Thursday, November 5, 2020

Gift of Life

Donations impacted by virus surge

There are secondary threats to life during the current coronavirus pandemic as organ donation is impacted by infectious disease procedures at hospitals.

As the COVID-19 pandemic enters a new month, organ transplant recipients need to take extra precautions to protect themselves and Gift of Life Michigan is still working with hospital transplant centers to provide life-saving organs to patients in need.

“We're still here and we're still doing the work that we always do,” said Dorrie Dils, CEO of Gift of Life Michigan. “We're doing everything we can to engage people and make sure that people who are waiting for an organ transplant, or donors or donor families that still want to donate, that we're still here, and we're still making every effort to make that happen.”

Those efforts have been impacted and often thwarted by the COVID-19 virus which has forced the delay of many non-critical transplants of organs and tissue. With the uncertainty surrounding the virus and how quickly it can spread, potential donors who test positive for the disease are not medically suitable for donation. Surgical procedures involved with transplants are also impacted as often there is simply no room in hospitals for securing the donated organs or the transplant.

“Transplants happen in hospitals and most all of our hospitals in Michigan - particularly southeast Michigan - are getting overwhelmed with COVID-positive patients, said Dils.

 “Hospitals have to use their resources, like ventilators and ICU beds, to take care of those individuals. If there is a patient in the hospital who is critical and needs a new heart or a new liver, those transplants are still occurring, but many other individuals are waiting at home and can wait out this pandemic until a transplant is safer for them.” 

While patients can still receive transplants, transplant centers and physicians work with their patients to evaluate the risk of the transplant procedure and whether that risk outweighs the benefit of saving that individual's life. Right now, especially here in Michigan, transplants are being completed for people that are very, very sick and have no other option but to go ahead and receive that organ, Dils said. 

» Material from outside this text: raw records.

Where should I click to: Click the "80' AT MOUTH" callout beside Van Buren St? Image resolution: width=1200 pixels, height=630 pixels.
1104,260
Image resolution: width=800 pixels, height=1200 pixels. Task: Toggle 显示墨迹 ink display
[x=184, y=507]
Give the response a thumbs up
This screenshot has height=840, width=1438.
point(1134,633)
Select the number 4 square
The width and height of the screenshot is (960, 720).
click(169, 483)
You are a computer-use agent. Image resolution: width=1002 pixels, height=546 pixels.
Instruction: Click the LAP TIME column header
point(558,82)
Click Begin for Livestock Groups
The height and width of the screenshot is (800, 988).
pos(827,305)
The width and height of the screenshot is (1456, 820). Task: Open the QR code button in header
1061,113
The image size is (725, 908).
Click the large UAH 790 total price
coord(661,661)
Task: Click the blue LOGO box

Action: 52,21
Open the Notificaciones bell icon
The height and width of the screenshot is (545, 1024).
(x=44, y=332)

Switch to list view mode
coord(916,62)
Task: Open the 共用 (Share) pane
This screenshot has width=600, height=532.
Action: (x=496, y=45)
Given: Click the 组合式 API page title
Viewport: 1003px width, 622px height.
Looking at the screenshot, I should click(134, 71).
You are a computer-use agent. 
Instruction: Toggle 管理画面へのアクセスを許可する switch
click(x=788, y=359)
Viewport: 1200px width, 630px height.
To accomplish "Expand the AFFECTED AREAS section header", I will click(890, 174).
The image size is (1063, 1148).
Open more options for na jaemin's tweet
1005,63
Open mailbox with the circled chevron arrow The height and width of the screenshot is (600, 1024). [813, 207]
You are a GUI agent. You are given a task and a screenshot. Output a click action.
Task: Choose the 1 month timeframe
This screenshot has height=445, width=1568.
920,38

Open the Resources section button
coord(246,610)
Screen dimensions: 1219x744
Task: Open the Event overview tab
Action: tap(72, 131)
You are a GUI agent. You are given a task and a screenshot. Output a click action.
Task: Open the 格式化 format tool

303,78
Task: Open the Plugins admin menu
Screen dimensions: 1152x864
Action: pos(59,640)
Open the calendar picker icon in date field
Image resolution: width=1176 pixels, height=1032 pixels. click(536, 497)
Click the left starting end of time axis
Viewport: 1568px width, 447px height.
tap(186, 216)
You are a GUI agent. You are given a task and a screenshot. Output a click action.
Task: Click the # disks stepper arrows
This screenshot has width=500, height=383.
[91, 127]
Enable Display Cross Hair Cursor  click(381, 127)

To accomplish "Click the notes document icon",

She added that testing for infectious disease, including COVID-19, is performed and that all procedures recommended by Gov. Gretchen Whitmer and the Centers for Disease Control have been implemented. 

Gift of Life continues to advise organ transplant recipients and their caregivers to follow all CDC guidelines on social distancing and other preventive measures and to consult with their physicians if they think they have developed any symptoms of the disease. 

Dils said she is proud of the way staff has stepped up to meet this unprecedented challenge and continue to provide hope for the thousands of people on the Organ Transplant Waiting List, as well as to honor the wishes of those who are already on it. 

“I've seen people step up and do some remarkable things,” she said. “They've been very creative; they've come up with solutions to overcome the barriers they face every day.”